In 1997, an equally important core was found by Richard Norris of Woods Hole Oceanographic Institution, Dick Kroon of Free University, Amsterdam, Adam Klaus of the Ocean Drilling Program, and Brian Huber of the Smithsonian National Museum of Natural History in Washington, D.C.

Drilling more than 100 meters below the Atlantic seafloor, 300 miles off the coast of Florida, the ODP researchers found another continuous layering of K/P boundary sediments. The scientists were aboard the JOIDES Resolution, the 469-foot long research flagship of ODP.

While the Bass River core shows a gap in sedimentation a few centimeters above the boundary, the Blake Nose core is more complete. In addition, due to the proximity to the impact, the tektite layer was 17 cm thick, nearly nine times as thick as the Bass River core. The Blake Nose core is currently on display at the Smithsonian National Museum of Natural History in Washington, D.C.

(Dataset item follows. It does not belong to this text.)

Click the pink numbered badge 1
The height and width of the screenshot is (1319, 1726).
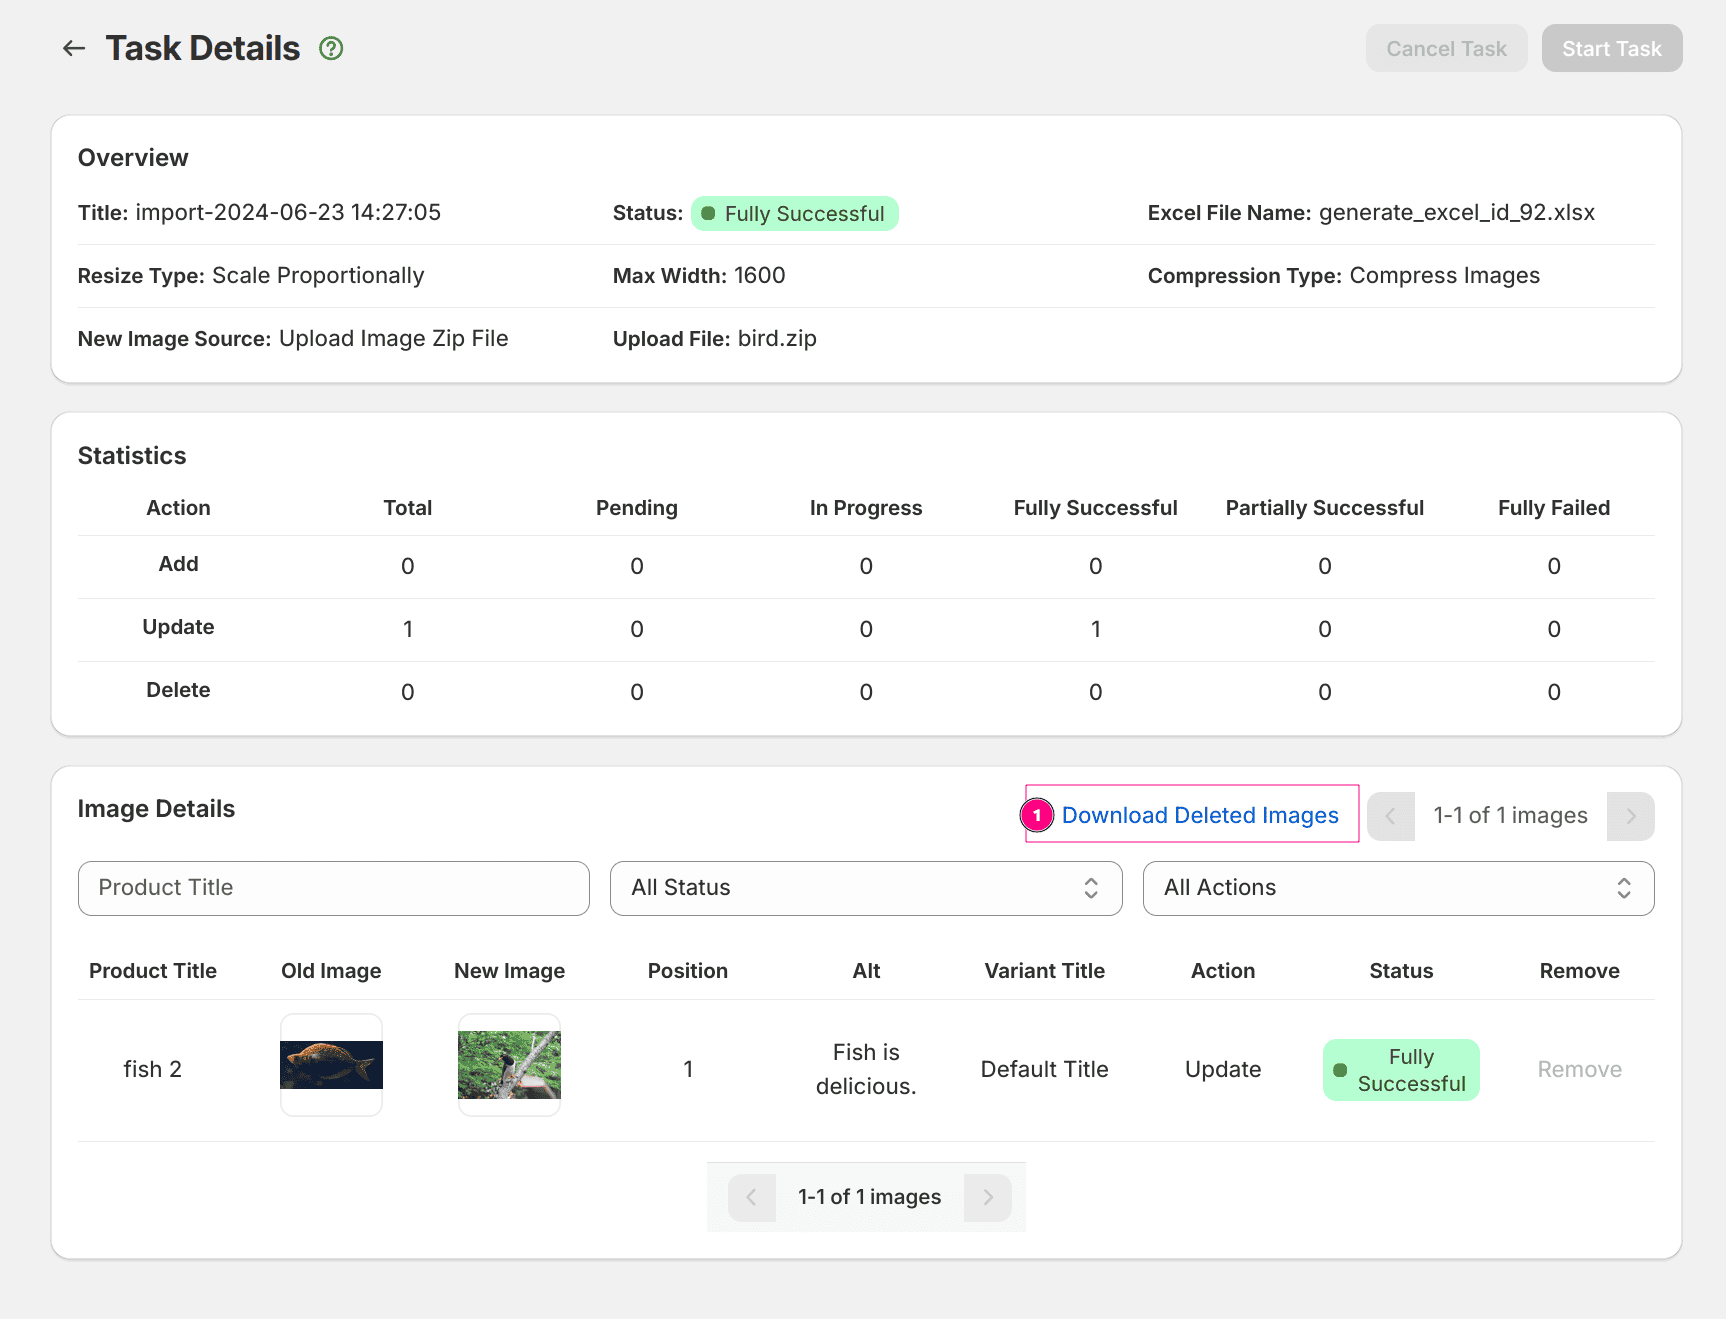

Says Norris, "17 cm of impact debris is a lot. Imagine that raining down on North America. That much hot gas would incinerate much of the continental United States and trigger wild fires that have been hypothesized by previous workers."

Subsequent studies by Norris, Klaus, and their colleague at ODP John Firth have shown that the impact triggered massive submarine landslides all along the east coasts of the United States and Canada. The slides created a debris deposit of several million square kilometers that reaches over 1400 km off shore.

"The New Jersey core," says Norris, "shows evidence of this massive event since the interval within and above the impact layer contains chunks of mud ripped up from the continental shelf. Such large-scale submarine slides were probably triggered by the enormous earthquake that was produced by the impact."

Additional studies have provided further evidence for the widespread impact effects, showing that sands from shallow waters were mixed in with sediments from much deeper ocean clays, and confirming that the plankton did not go extinct gradually – the change was sudden.